* _Tarefa proposta 1_: Por favor, reproduza sem nenhuma alteração tudo o que vai do início das entradas até a linha que contém "pyautogui.click(x=1555, y=95)", incluindo essa linha.

* _Trecho selecionado_:
------------
Pagar dívidas voltou a ser uma dificuldade para grande parte dos brasileiros, que sentem o orçamento mais apertado diante da alta recente dos juros, do avanço da inflação e de condições menos favoráveis no mercado de trabalho.
Os indicadores de inadimplência no varejo, que haviam recuado em 2013, retomaram trajetória de alta neste ano, num momento em que o endividamento das famílias se situa nos maiores patamares já vistos e o comprometimento de renda resiste em cair. Essa mudança de cenário tem alterado os hábitos dos consumidores e já se reflete nas vendas do varejo, mas não assusta os especialistas, que descartam uma disparada nos indicadores de contas em atraso.
Entre março e abril, 1,3 milhão de brasileiros entraram para o cadastro de inadimplentes do Serviço de Proteção ao Crédito (SPC Brasil), que tem 53,8 milhões de devedores inscritos. O aumento no volume de registros foi de 2,1% frente a março e de 8,6% na comparação com abril de 2013, de acordo com a Confederação Nacional de Dirigentes Lojistas (CNDL), entidade que gerencia o SPC Brasil.
Movimento semelhante foi verificado pela Boa Vista, administradora do Serviço Central de Proteção ao Crédito (SCPC), que constatou avanço de 5,6% no número de inadimplentes entre março e abril, descontadas influências sazonais – maior alta desde outubro de 2011 -, e de 5% em relação a abril de 2013. No banco de dados da Serasa Experian, o número de devedores cresce desde outubro de 2013, embora o total de registros em abril tenha sido 2,2% menor do que o apurado um ano antes.
------------
* _Entradas fornecidas_:
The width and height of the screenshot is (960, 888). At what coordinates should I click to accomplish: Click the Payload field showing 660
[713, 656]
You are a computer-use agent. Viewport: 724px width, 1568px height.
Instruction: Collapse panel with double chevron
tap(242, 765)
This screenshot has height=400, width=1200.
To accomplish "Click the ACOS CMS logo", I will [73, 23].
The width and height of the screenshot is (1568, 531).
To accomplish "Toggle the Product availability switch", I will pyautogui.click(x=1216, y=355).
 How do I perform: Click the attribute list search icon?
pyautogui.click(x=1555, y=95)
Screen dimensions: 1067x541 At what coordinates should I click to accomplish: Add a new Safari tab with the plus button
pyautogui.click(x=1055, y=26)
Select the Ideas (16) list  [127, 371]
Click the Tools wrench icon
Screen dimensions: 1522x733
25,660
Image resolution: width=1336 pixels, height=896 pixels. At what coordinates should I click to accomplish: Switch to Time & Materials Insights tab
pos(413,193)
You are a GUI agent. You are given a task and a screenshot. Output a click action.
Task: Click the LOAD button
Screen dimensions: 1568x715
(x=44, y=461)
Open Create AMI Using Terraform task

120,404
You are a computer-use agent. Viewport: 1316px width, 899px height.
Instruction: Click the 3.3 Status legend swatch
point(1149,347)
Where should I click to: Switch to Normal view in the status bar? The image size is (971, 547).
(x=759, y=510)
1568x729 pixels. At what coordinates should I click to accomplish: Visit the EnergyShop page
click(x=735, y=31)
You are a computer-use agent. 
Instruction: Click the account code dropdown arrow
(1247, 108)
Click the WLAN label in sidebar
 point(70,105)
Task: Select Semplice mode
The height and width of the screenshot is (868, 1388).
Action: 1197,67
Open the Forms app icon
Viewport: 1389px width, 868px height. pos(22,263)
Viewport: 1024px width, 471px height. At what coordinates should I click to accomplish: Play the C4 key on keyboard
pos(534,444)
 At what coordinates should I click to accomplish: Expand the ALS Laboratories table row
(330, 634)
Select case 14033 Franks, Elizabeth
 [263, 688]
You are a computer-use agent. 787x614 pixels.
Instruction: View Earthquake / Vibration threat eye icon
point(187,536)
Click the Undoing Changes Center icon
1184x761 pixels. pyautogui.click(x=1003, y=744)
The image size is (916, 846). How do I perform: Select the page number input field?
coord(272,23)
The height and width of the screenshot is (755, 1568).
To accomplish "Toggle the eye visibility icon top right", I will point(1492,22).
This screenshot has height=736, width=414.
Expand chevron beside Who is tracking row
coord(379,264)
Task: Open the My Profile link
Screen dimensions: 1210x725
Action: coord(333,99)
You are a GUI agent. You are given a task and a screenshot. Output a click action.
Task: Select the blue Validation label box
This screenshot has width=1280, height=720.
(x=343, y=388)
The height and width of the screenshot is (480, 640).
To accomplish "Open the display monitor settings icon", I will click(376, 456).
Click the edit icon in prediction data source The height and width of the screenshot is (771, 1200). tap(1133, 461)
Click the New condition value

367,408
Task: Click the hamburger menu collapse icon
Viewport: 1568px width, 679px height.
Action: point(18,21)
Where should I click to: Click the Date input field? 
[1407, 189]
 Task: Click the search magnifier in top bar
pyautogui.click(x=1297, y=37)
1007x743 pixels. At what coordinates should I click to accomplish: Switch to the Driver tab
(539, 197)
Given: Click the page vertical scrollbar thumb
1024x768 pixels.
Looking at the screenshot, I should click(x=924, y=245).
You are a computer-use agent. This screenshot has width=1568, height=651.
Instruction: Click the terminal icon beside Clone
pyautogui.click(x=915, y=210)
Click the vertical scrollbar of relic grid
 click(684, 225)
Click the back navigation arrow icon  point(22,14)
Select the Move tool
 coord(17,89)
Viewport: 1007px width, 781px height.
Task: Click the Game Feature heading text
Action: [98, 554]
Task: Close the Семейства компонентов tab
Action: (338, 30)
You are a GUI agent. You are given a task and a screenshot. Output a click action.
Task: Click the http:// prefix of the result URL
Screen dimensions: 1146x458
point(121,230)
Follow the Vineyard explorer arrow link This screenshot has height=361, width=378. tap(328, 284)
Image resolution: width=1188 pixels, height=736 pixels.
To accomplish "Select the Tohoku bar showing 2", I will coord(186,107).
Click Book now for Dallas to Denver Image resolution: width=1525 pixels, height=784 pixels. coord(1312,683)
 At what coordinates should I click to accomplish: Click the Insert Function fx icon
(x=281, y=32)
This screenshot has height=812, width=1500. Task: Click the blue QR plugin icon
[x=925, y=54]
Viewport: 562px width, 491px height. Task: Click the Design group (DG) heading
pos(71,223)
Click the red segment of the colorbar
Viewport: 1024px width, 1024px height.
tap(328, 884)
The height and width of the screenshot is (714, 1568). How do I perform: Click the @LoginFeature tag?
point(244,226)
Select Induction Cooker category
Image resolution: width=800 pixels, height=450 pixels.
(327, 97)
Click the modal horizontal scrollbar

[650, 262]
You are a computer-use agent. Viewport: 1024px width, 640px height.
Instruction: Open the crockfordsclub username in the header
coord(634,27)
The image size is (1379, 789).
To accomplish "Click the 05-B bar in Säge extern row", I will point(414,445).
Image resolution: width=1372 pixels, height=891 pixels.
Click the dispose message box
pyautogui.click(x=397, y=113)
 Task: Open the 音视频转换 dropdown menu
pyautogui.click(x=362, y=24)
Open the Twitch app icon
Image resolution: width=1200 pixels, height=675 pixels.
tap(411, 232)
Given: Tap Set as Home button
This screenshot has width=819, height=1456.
------------
* _Tarefa proposta 2_: Dê continuidade ao trecho sobre a inadimplência e o endividamento das famílias brasileiras, começando logo após a última frase.

* _Resposta esperada 1_:
The width and height of the screenshot is (960, 888). At what coordinates should I click to accomplish: Click the Payload field showing 660
[713, 656]
You are a computer-use agent. Viewport: 724px width, 1568px height.
Instruction: Collapse panel with double chevron
tap(242, 765)
This screenshot has height=400, width=1200.
To accomplish "Click the ACOS CMS logo", I will [73, 23].
The width and height of the screenshot is (1568, 531).
To accomplish "Toggle the Product availability switch", I will pyautogui.click(x=1216, y=355).
 How do I perform: Click the attribute list search icon?
pyautogui.click(x=1555, y=95)

* _Resposta esperada 2_:
No Banco Central, enquanto a inadimplência (atrasos acima de 90 dias) se mantém estável em 6,5% em relação a valores devidos desde fevereiro, os atrasos de 15 a 90 dias nos pagamentos avançam, tendo passado de 6,2% em fevereiro para 6,9% em abril.
“O encarecimento do crédito e o aumento dos preços diminuem o poder de compra dos consumidores. Com isso, sobra menos espaço para a quitação de dívidas”, diz Roque Pellizzaro Júnior, presidente da CNDL. O custo do crédito para pessoas físicas começou a subir em meados do ano passado, mas ganhou força em 2014, ao avançar quatro pontos percentuais em apenas quatro meses e passar de 38% ao ano em dezembro para 42% ao ano em abril, de acordo com dados do BC. Um ano antes, os consumidores pagavam, em média, 34,4% de juros ao ano.
O custo mais alto das operações é um dos fatores apontados como entrave à redução do comprometimento de renda, que tem se mantido em torno de 21,5% há mais de um ano. Os prazos mais curtos de financiamento – que passaram de 48,4 meses, em média, em dezembro para 47,1 meses em abril – também contribuem para um cenário de orçamento mais apertado, que conta ainda com a ajuda da inflação.
Enquanto isso, a renda real dos consumidores tem perdido fôlego. Dados do IBGE mostram que os rendimentos recebidos pelos trabalhadores vêm caindo desde o início do ano, apresentando três meses consecutivos de retração na comparação com o mês anterior. Os números referentes a março indicam diminuição de 0,7%, após queda de 0,6% em fevereiro.
O endividamento das famílias segue nas máximas históricas, tendo correspondido, em março, a 45,7% da renda acumulada nos últimos 12 meses, segundo o BC. Estudo do instituto Data Popular mostra que pagar contas é uma tarefa difícil de ser executada para dois terços dos brasileiros.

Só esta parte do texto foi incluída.